Aaaand that's me finished with this post just in time to pick Rory up from the station! Ciao for now!

Tuesday 9 November 2010

Today feels like a good day to teleport!

Or just a good day in general really!

The music section in our library is fairly small, but in the basement there is quite a bit of uncatalogued, unclassified sheet music. Sooooo, guess what my project is? It's great for me, I get to put my music degree to good use and is good practice in case I end up working in a music library one day! I made a start on it today. I was working on vocal music, most of which was printed in the late 1800s/early 1900s. It was a bit of a mixed bag, some a bit mouldy, some falling apart, and then there was some vocal and piano music by Saint-Saƫns with a beautiful green and gold title page, and a book of Mendelssohn songs with red and cream marbled flyleaves, that I opened and went "ooooh!" I like working with pretty things ^^

Today was also a good day for Ned Potter, the slide deck I embedded yesterday has rocketed into existence with a bang! You can read about what's happened in the last 24 hours here.

Hope you all had a good Tuesday too :)


Edited as in my enthusiasm for pretty music I had written a paragraph that was basically one long rambling sentence...

Monday 8 November 2010

Breaking out of the Echo Chamber

Ned Potter, AKA thewikiman, started putting together a list of essential careers advice for new information professionals. This was a really helpful list of things to think about, made even better by the large number of people commenting and adding their thoughts. Ned has now turned this advice into a slideshow, which in his words will serve four purposes:

1. It’ll be of interest to existing and new professionals, maybe create some debate or heighten awareness of certain issues
2. It’ll entice more dynamic peoeple into considering librarianship as a profession, by righting  a few misconceptions
3. It’ll put off some of the meeker people who may labour under misapprehensions as to what librarianship is really like (I’m very happy with this ambition – we have too many over qualified pros as it is, so why not head people off before they waste time and money in a profession that isn’t like they thought it would be?)
4. In the course of 2 and 3 it may increase awareness as to what Information Professionals do these days

Ned wanted to get his presentation out of the "echo-chamber", that is, not having it bouncing around librarians who already know how cool we all are now *nods* but getting the news out to non-librarians as well! As I know that at least....three non-librarians read this blog, I'm doing my bit to scratch at the walls of the echo-chamber with a rusty spoon.

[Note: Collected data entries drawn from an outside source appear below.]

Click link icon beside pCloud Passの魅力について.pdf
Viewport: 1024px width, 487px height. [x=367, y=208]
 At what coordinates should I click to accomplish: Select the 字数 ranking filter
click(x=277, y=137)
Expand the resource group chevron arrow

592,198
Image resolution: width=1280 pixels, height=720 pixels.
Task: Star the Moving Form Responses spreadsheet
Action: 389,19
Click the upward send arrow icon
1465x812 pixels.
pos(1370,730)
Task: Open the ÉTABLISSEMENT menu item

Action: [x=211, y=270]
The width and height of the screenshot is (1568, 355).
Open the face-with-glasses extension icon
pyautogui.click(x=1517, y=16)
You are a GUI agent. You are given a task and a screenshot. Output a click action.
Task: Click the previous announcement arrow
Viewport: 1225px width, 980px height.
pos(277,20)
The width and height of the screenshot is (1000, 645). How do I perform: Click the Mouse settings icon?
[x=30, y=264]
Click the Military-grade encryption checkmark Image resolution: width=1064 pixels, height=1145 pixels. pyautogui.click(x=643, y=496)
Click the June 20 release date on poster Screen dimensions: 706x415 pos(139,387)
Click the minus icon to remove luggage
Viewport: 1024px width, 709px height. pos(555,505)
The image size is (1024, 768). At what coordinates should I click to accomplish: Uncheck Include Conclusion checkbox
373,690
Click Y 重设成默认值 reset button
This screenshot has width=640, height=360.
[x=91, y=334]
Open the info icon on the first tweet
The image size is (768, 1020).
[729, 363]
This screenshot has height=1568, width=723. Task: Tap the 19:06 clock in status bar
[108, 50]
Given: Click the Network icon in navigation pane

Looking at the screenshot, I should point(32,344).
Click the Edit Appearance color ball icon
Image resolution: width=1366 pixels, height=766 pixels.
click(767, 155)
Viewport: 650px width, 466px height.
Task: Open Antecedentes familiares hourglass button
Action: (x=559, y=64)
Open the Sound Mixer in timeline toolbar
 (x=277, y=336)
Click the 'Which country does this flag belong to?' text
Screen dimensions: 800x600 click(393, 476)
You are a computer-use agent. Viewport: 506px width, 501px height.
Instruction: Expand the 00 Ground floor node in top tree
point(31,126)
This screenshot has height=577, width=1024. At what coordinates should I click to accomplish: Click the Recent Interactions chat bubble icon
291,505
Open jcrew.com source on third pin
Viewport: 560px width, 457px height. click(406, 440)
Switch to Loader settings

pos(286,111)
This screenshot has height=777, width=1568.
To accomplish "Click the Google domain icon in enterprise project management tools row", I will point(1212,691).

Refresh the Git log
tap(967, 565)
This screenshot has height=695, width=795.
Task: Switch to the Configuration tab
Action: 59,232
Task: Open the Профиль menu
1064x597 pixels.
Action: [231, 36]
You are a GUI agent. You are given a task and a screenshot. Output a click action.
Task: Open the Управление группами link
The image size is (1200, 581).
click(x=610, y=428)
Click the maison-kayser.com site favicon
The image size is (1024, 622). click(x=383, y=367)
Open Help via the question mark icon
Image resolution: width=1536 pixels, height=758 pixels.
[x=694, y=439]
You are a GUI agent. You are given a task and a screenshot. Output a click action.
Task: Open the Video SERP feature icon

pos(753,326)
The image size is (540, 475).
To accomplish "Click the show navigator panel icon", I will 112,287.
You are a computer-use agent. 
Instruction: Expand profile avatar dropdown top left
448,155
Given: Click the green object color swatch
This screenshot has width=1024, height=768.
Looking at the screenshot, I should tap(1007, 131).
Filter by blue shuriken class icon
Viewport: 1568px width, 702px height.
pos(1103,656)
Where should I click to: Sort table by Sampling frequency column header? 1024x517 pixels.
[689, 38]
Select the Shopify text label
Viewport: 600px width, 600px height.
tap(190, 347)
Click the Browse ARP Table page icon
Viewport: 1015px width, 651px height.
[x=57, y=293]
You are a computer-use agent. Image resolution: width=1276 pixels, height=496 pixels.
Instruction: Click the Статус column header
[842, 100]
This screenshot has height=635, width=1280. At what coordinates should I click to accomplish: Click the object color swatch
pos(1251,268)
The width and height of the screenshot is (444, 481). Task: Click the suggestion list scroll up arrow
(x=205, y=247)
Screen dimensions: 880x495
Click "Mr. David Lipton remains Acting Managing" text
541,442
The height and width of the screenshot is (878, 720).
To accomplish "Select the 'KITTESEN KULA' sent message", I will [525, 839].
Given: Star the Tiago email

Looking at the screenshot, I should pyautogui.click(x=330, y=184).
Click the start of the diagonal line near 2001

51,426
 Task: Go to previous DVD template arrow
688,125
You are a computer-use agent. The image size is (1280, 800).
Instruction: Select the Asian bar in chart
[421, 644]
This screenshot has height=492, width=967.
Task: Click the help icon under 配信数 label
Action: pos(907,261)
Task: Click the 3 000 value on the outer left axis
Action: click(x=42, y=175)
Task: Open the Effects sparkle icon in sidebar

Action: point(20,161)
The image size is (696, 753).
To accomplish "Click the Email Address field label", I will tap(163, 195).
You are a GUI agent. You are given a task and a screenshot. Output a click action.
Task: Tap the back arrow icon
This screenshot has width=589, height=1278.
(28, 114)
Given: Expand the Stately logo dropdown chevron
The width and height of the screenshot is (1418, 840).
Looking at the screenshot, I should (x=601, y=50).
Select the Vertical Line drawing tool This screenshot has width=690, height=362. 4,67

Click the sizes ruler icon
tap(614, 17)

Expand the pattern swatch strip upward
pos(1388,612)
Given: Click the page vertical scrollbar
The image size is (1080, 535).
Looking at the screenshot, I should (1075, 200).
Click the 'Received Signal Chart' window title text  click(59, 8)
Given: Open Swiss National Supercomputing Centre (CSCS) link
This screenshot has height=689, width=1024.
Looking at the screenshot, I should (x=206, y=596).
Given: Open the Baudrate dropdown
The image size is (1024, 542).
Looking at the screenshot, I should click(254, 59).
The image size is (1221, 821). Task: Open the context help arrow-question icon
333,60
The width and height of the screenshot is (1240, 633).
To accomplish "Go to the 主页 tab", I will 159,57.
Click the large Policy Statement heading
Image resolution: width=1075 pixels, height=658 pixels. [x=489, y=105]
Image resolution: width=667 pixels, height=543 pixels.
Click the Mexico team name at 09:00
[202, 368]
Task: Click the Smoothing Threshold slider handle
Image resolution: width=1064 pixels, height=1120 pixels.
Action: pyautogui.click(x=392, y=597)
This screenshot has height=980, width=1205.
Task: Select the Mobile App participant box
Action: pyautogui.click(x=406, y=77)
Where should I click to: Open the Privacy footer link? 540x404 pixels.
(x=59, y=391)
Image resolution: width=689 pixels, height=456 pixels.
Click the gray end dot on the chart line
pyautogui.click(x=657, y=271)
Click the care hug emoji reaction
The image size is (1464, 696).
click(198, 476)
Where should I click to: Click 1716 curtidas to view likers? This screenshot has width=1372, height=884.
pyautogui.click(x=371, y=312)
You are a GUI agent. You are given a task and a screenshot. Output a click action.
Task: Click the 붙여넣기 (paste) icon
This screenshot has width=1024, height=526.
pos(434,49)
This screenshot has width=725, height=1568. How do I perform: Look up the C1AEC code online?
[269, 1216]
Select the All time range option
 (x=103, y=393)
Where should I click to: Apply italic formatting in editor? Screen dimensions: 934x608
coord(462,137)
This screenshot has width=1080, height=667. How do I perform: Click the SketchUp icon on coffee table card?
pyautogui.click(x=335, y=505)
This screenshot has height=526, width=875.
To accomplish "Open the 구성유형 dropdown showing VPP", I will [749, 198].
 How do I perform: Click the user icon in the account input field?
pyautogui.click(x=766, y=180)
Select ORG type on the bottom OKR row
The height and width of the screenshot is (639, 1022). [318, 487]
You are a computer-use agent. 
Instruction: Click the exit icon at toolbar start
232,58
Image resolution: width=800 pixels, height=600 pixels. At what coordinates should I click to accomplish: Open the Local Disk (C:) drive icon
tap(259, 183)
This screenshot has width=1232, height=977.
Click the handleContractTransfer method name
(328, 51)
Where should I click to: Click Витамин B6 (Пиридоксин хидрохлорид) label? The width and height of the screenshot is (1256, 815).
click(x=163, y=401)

So without any further ado, here's the slideshow!


Saturday 6 November 2010

CATALOG

This week the trainees took over running the Cambridge Trainee Librarians' Online Group or CATALOG for short. (I'm not sure where the second A comes from, but nevermind.)

It's not completely up to date yet, we are going to put in a little bit about where all of last year's trainees are now, and then start a diary of all the trips we go on, but all of the 'Current Trainees' section is up to date, so you can go off and find out where we're all from and how we ended up here in Cambridge doing the Graduate Trainee thing.

Other news, the graduate trainees put together a proposal to do a group presentation at the Libraries@Cambridge 2011 Conference on the 6th January, and we were successful so if you're coming to the conference you'll see us all there!
 
After the really helpful session we had on Library School applications, I've sent off for prospectuses from Sheffield, UCL and Aberystwyth, and will need to start applying for the courses very soon! Wow that came around quickly. Didn't I just apply for my Graduate Trainee job last week?